Hinsichtlich der konkreten Frage ist es ja eigentlich gar nicht so schwer zu verstehen. Wie kann eine (noch währende) Liebe zu Dir neben dem Neuen bestehen. Das kennen wir doch alle, es gibt viele Arten von Liebe. Die Liebe zu den eigenen Kindern, Eltern oder Freunden verlischt doch nicht, wenn ich mich neu ver-liebe.

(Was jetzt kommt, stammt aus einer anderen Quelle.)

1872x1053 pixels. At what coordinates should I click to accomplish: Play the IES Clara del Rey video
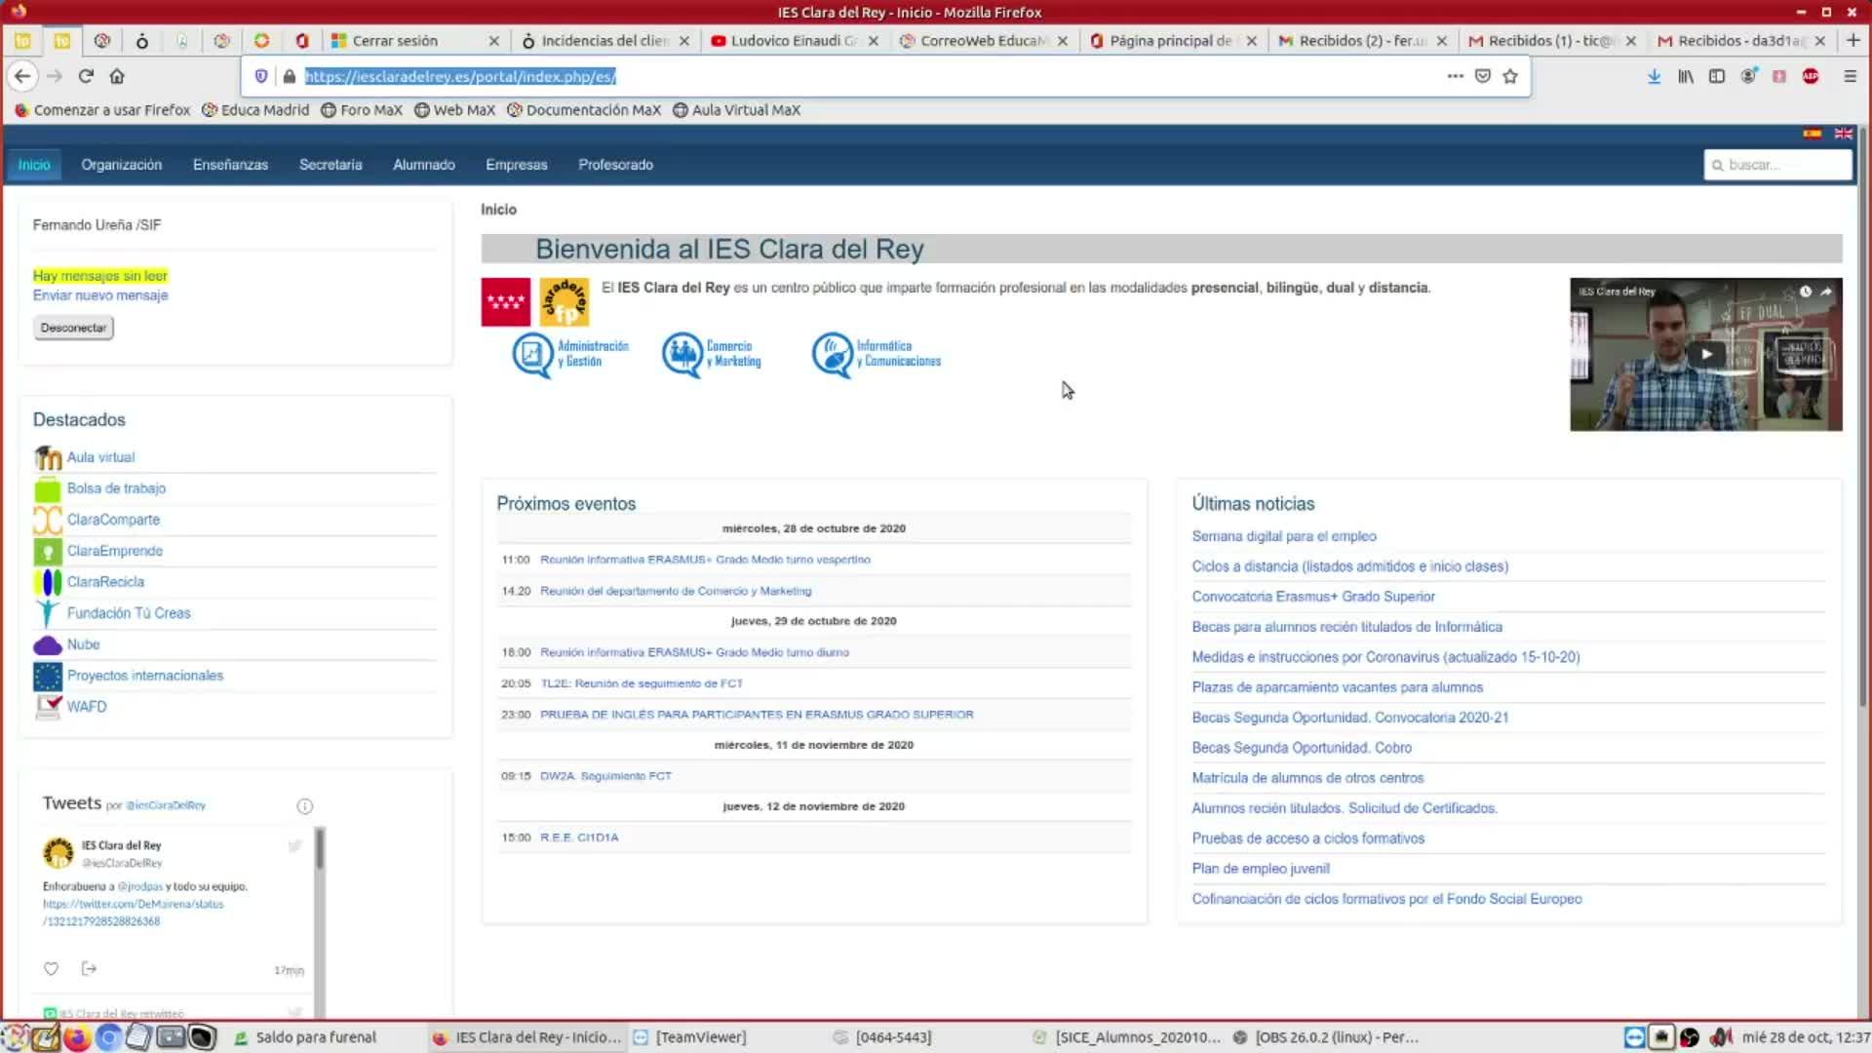pyautogui.click(x=1705, y=354)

Aller Wahrscheinlichkeit hängt Deine Ex-Freundin noch sehr an Dir, wie auch nicht nach zehn Jahren. Außerdem mag sie Dir vermutlich auch nicht weh tun (also mehr als sie es ohnehin getan hat). Im Zweifel will sie nicht einmal, daß es Dir schlecht geht.
Sie hat nicht ihr Her oder ihren Kopf öffnen müssen für etwas Neues. Es ist einfach passiert.
Es gibt halt so Situationen, in denen passiert das und natürlich können Du und ich uns jetzt hinstellen und sagen, also mir (!) würde das nie passieren… Aber auch das stellen wir uns halt in diesem Moment, genau jetzt, nur eben so vor.
In diesem Sinne wünsche ich Dir ganz viel Kraft. Schau auf Dich.